The rise of the health economy is a global phenomenon. All the governments of the world, as well as insurers, providers, the pharmaceutical and medical device industry, and the users of health systems (which ultimately we are all) are facing increasing costs and needs that, also , they are increasing. That is why the document that ISPOR has just produced with the attractive title of "Top 10 HEOR Trends", the ten current trends in health economics and results research, is very timely. It would be worthwhile, to give the document even more credibility, to highlight the consensual and participatory methodology that gave rise to it (obviously with Colombian participation).
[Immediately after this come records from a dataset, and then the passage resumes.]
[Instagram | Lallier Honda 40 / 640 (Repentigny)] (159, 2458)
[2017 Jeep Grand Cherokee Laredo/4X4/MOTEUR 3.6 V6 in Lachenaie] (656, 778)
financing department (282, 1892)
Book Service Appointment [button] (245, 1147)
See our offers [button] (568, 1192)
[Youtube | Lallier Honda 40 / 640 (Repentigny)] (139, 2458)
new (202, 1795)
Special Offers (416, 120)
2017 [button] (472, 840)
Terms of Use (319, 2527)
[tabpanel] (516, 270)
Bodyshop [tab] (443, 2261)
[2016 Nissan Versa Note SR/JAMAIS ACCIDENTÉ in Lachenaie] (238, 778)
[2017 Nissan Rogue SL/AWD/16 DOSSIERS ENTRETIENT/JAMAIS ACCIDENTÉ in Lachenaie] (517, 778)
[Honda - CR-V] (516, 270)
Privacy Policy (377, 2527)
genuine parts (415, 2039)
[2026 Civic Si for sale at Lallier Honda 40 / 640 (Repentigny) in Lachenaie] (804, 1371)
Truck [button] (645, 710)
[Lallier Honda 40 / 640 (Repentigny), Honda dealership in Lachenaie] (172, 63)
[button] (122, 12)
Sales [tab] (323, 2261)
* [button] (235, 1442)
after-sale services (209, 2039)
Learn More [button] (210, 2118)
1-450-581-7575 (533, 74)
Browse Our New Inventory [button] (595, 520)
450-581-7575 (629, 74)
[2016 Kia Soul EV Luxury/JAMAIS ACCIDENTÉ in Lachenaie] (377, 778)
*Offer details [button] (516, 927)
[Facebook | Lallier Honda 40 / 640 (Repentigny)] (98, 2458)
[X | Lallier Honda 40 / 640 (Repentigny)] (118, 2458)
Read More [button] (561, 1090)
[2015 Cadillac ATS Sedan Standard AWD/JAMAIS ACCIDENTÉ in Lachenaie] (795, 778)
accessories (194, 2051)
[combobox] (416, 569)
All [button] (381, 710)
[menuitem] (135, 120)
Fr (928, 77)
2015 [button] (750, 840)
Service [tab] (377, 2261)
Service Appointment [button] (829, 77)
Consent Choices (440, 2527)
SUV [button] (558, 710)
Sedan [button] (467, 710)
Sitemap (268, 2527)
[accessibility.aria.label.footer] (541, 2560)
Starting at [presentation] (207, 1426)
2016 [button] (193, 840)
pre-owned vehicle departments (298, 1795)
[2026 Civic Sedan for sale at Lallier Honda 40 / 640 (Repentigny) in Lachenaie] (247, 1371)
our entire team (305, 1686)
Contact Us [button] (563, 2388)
Some of these "10 trends" we have lived closely in Colombia in recent years. Among them, strategies to regulate the rising prices of many innovative drugs, with mechanisms such as centralized purchasing or price regulation. The clear definition of how to accept or not the growing boom in biosimilars is another debate that has taken place here in several areas. Universal coverage, which is far from being a reality in many countries in the region, is an issue in which we also have an advantage. It is shameful to see how the United States is still far behind in this indicator of equity and, ultimately, in true social development. Perhaps we are not as prepared, in all of Latin America, as in the Old Continent, for the demographic change that lies ahead, with a population that is aging at a faster rate than the developed countries first experienced. Our hospitals, our healthcare system, and our routes of care have had to make a rapid turn to adapt to the needs imposed by chronic noncommunicable diseases. This is where epidemiology goes.
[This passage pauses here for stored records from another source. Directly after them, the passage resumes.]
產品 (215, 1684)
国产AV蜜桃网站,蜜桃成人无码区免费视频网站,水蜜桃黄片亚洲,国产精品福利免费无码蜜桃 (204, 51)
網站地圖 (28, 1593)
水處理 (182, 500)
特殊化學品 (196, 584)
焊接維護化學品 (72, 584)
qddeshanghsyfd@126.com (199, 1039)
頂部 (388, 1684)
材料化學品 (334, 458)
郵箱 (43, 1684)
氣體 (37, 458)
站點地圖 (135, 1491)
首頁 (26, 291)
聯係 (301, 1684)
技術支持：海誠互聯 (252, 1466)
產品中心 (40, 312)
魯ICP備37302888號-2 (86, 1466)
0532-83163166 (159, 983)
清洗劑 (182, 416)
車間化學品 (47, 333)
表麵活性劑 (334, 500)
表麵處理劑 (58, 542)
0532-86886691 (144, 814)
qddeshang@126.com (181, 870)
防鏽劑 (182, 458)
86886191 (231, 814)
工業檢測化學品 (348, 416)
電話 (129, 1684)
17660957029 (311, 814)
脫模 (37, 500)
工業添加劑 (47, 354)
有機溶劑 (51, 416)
In short, the new public health imposes different paradigms, to intervene on lifestyles, to empower communities so that citizens themselves take on new challenges, many of them in prevention and no longer in therapy.
With this mouth-opener, I only hope that you consult this interesting document, so that you reflect, each one from your corner, so that you ask me what corresponds to me to do in this new way of seeing the reality of health, in its increasingly definition wide.